Restaurants live or die on consistency, and consistency dies fast when new hires learn the job by watching whoever happens to be on the line that day. El Patrón built out training in teamsly for the basics every new employee needs: food safety, allergen handling, salsa and prep recipes, plating standards, opening and closing routines, POS basics for servers, and the cantina's house cocktails.
Each lesson ends in a short quiz, and managers can see who passed, who's pending, and who needs a re-do — without chasing anyone down. New hires get the same standard every time, in the language they read best.
Before, training was whoever showed the new person around that day. Now everybody starts with the same lessons and the same quizzes, and I can actually see who's ready for the floor.

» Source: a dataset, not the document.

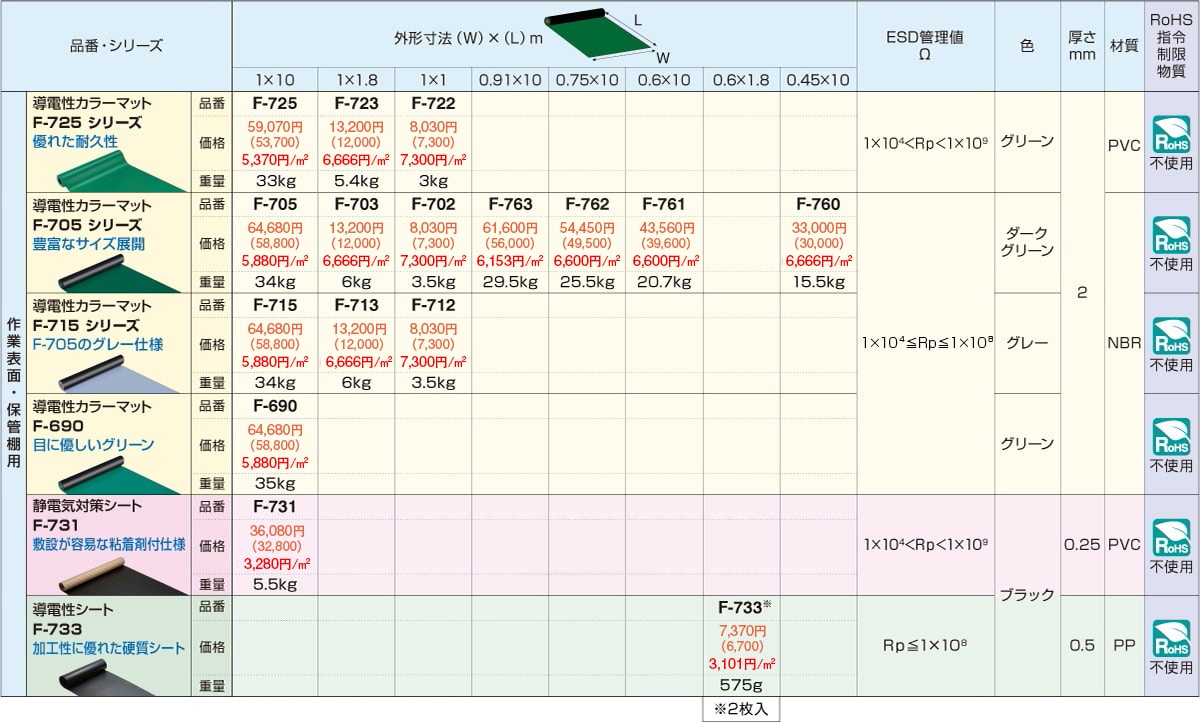Open product number F-763
Viewport: 1200px width, 722px height.
(x=510, y=205)
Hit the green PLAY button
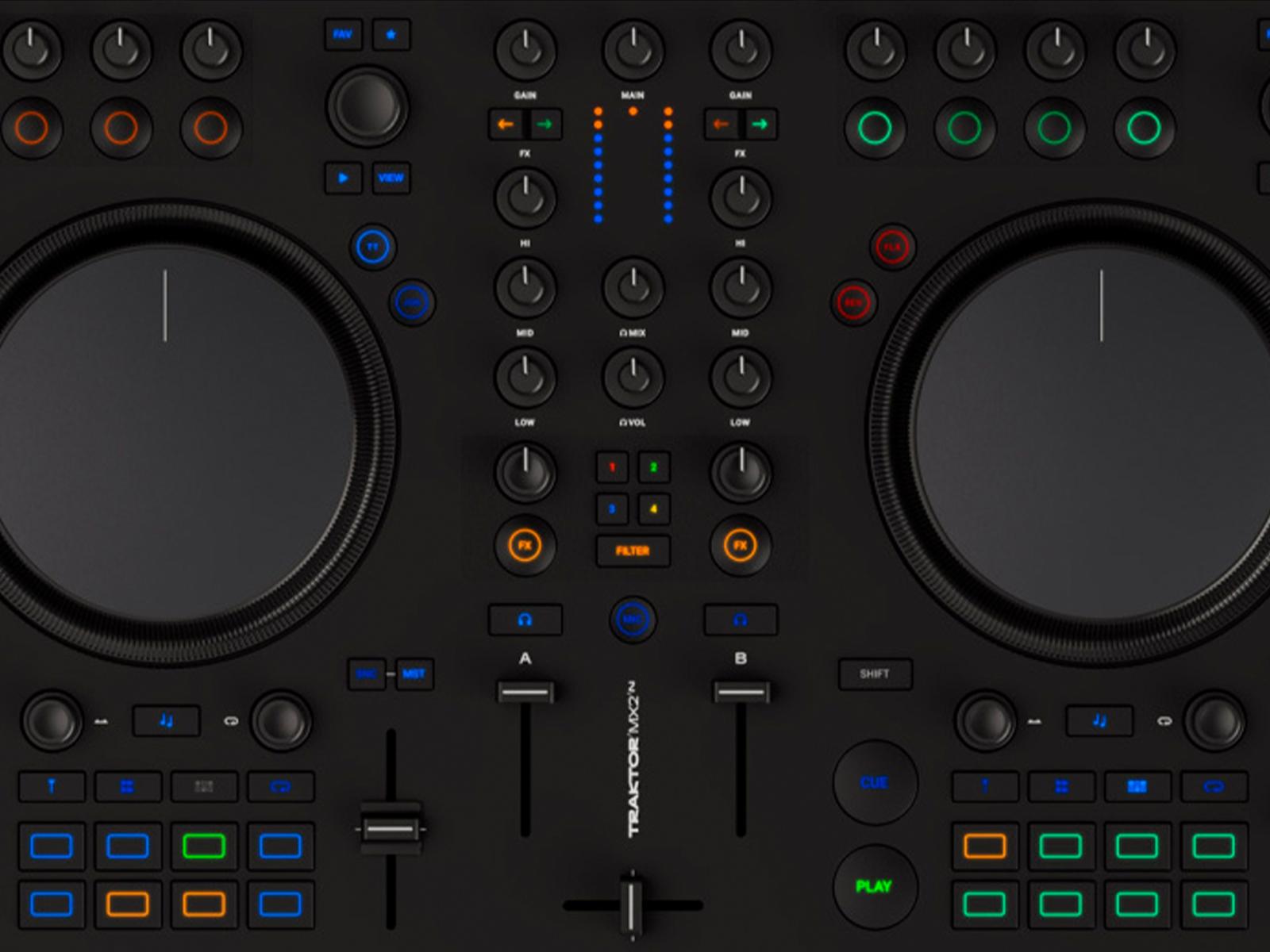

Bilingual isn't a setting — it's the whole point.
A lot of restaurant software treats Spanish as an afterthought — the schedule's in English, the tasks are in English, and the back of house figures it out. El Patrón needed the opposite. The line cooks, prep, and dish team mostly read in Spanish. The servers, bar, and management mostly read in English. Everybody had to be able to open the same app and understand exactly what they were looking at.
In teamsly, every employee picks their language, and from then on their schedule, their tasks, their training, and their notifications all show up in it. No translating side-work lists by hand. No translating a manager's note into Spanish before posting it. The app does it.
The results.
- One schedule for all 40 employees across the line, prep, dish, servers, bar, host, and managers.
- Time clock punches tied to shifts, so payroll week closes without reconstructing who was actually here.
- Open, side-work, and close checklists off paper and into the task manager — with photo proof when it matters.
- Training and quizzes built once, run for every new hire, in the language they read best.
- Bilingual by default — every employee opens the same app and sees the same thing, in English or Spanish.
- Group-text chaos replaced by swap requests, open shifts, and announcements that go to the right people.
What's next for El Patrón.
With the back of house running clean on schedules, time, and tasks, the team is leaning into the standards side — deeper training tracks for line cooks and bartenders, sharper opening and closing audits, and tighter labor visibility heading into the next busy season. The goal is the same one that's always been there: keep the food great, keep the crew happy, and make running the restaurant a little less chaotic every month.